A consequence of it is that every line through D is invariant by F, since it contains two fixed points of F: D and its intersection with d.
A consequence of it is that F has a very simple behaviour similar to the diametric point correspondence of a circle with respect to its center. For each point P on c the image P'=F(P) is the other intersection point of line DP with the conic. A consequence of this is that also F(P')=P, hence F2 = I (I : the identity transformation) and F is an involution. Inversely it can easily be shown that an involutive homography of a conic cannot have the fixed point D on its invariant axis without being trivial (the identity) and that it fixes the points of its homography axis and has its lines PP' passing through D. Thus the following is true.

Theorem-2 There are two categories of conic homographies:
(I) The involutive, satisfying F2 = I, and
(II) The others, non-involutive.
The first category is characterized by the following facts:
a) The homography axis d remains pointwise fixed under F and there is one more fixed point D not contained in d.
b) Lines PP' (P'=F(P)) pass through the point D.
c) F is a harmonic homology (called also harmonic perspectivity). To each point X it associates a point Y such that the cross-ratio (X,Y,D,HX)=-1, HX denoting the intersection of XD with line d.

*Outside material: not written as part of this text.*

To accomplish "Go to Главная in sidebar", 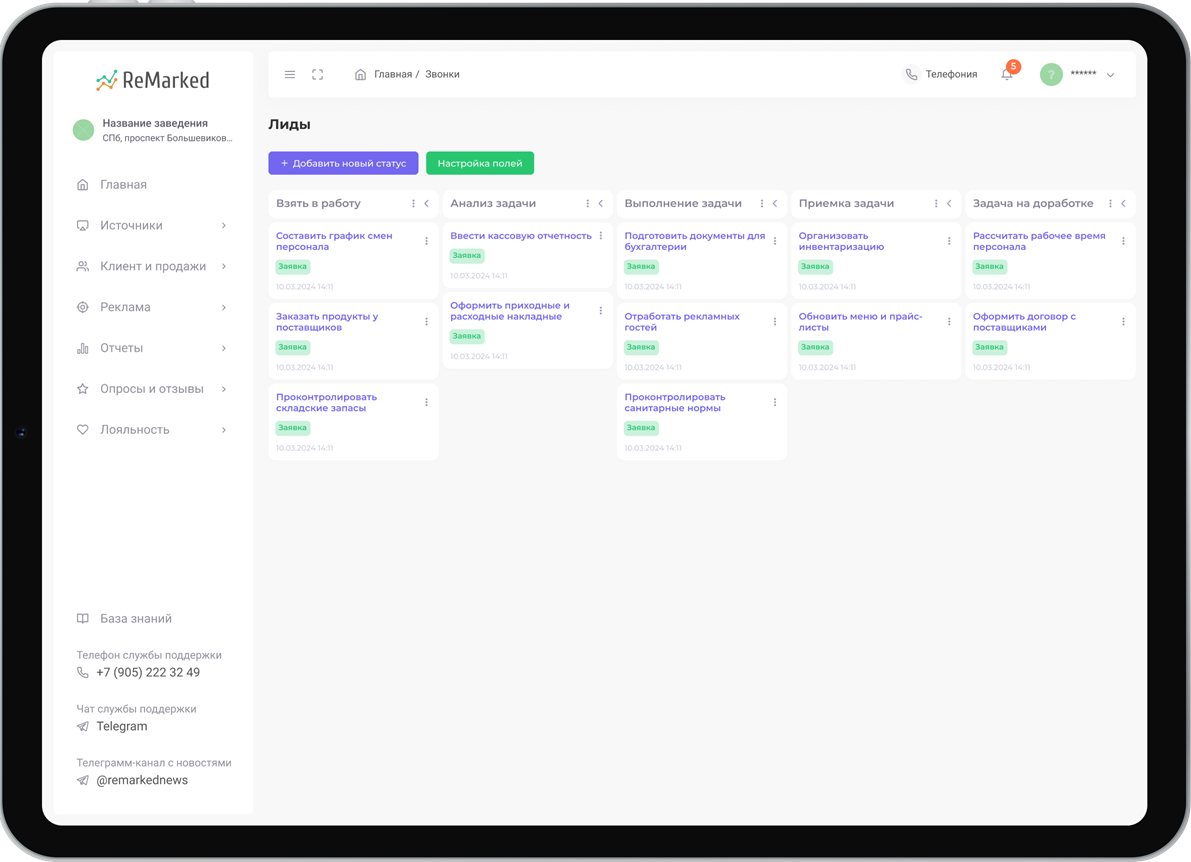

## 4. The case D is contained in d

Next picture illustrates the case (in category II) where the fixed point D of F is contained in the homography axis, consequently the invariant line d is tangent to the conic c and the induced in line d homography is represented by a Moebius transformation y=(ax+b)/(cx+d). It shows also some members of the invariant family of conics generated by the conic and the homography axis. All conics of the family are tangent to line d.
Fixing a conic and point D every conic homography of this kind is uniquely determined by a couple of points (A,A') of the conic. In fact, for every other point B of the conic lines A'B and B'A must intersect at a point X on d, hence B' is determined as the other intersection point of line AX. This argument applies more generally and proves the following.
Theorem-3 If the homography axis or the fixed point of the conic homography is known, then the homography is completely determined by a couple of points (A,A') of the conic.